Overview
1 - Setup the work environment
2 - Install Knative
3 - Deploy a Knative Service
4 - Create a Knative Revision
5 - Traffic Management
6 - Auto-Scaling
Debugging Tips

6 - Knative Auto-Scaling

Scale to zero is an interesting feature but without additional tricks (like pre-started containers or pods, which aren’t available in Knative) it can be annoying because users may have to wait until a new pod is started and ready to receive requests. Or it can lead to problems like time-outs in a microservices architecture if a scaled-to-zero service is called by another service and has to be started first and takes some time to start (e.g. traditional Java based service).

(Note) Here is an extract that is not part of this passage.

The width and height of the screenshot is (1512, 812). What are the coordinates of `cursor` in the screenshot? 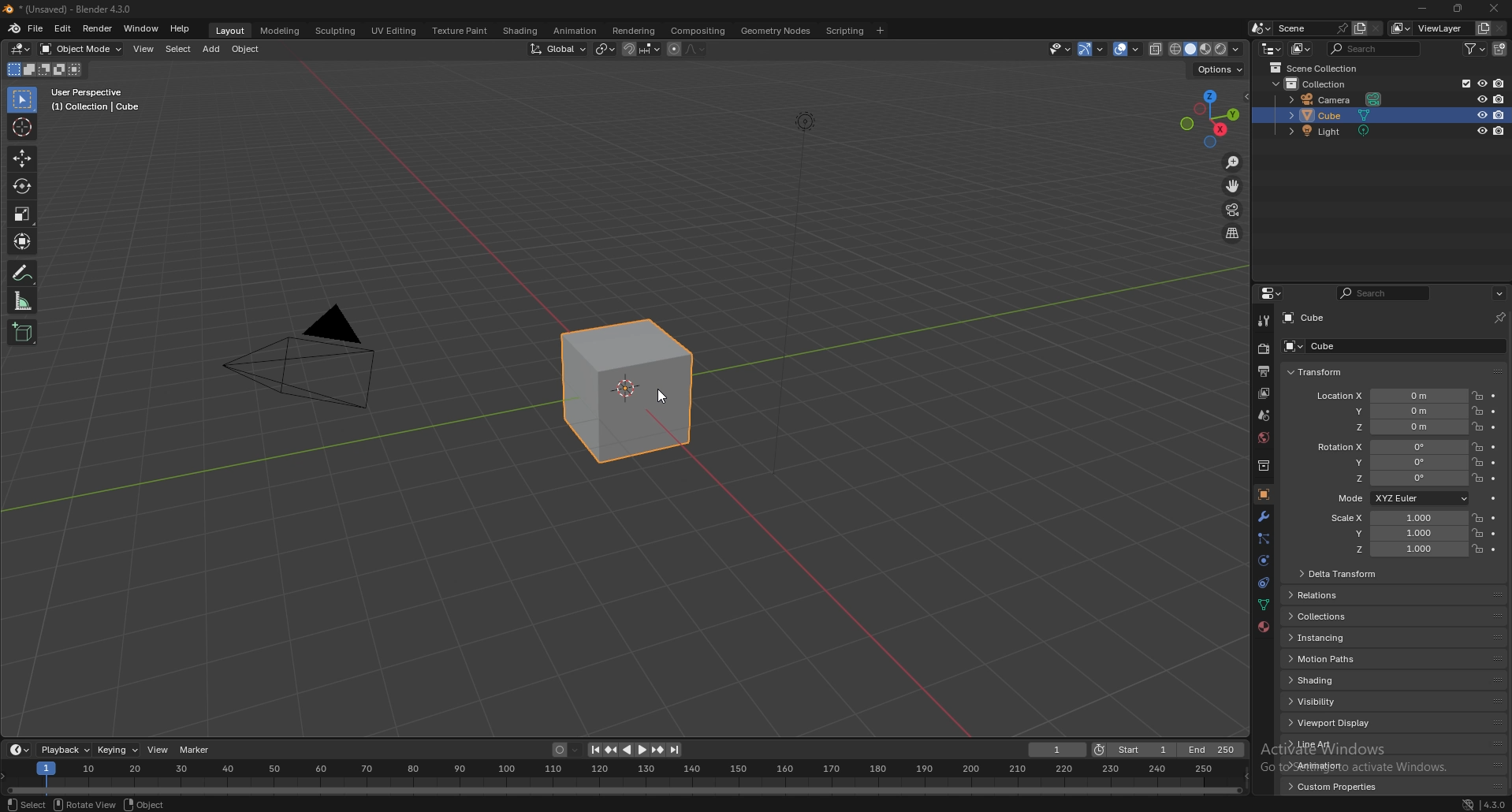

On the other hand, if our application / microservice is hit hard with many requests, a single pod may not be sufficient to serve them and we may need to scale up. And preferably scale up and down automatically.

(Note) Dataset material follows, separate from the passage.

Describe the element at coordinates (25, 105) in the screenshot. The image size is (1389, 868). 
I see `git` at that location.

Auto-scaling is accomplished by simply adding a few annotation statements to the Knative Service description, service-v3-scaling.yaml:

apiVersion: serving.knative.dev/v1
kind: Service
metadata:
  name: helloworld
spec:
  template:
    metadata:
      # This is the name of our new "Revision," it must follow the convention {service-name}-{revision-name}
      name: helloworld-v3
      annotations:
        # the minimum number of pods to scale down to
        autoscaling.knative.dev/minScale: "1"
        # the maximum number of pods to scale up to
        autoscaling.knative.dev/maxScale: "5"
        # Target in-flight-requests per pod.
        autoscaling.knative.dev/target: "1"
    spec:
      containers:
        - image: gcr.io/knative-samples/helloworld-go
          ports:
            - containerPort: 8080
          env:
            - name: TARGET
              value: "World V3 -- Scaling"

minScale: "1" prevents scale to zero, there will always be at least 1 pod active.
maxScale: "5" will allow to start a maximum of 5 pods.
target: "1" limits every started pod to 1 concurrent request at a time, this is just to make it easier to demo.

You can also scale based on CPU usage or number of requests.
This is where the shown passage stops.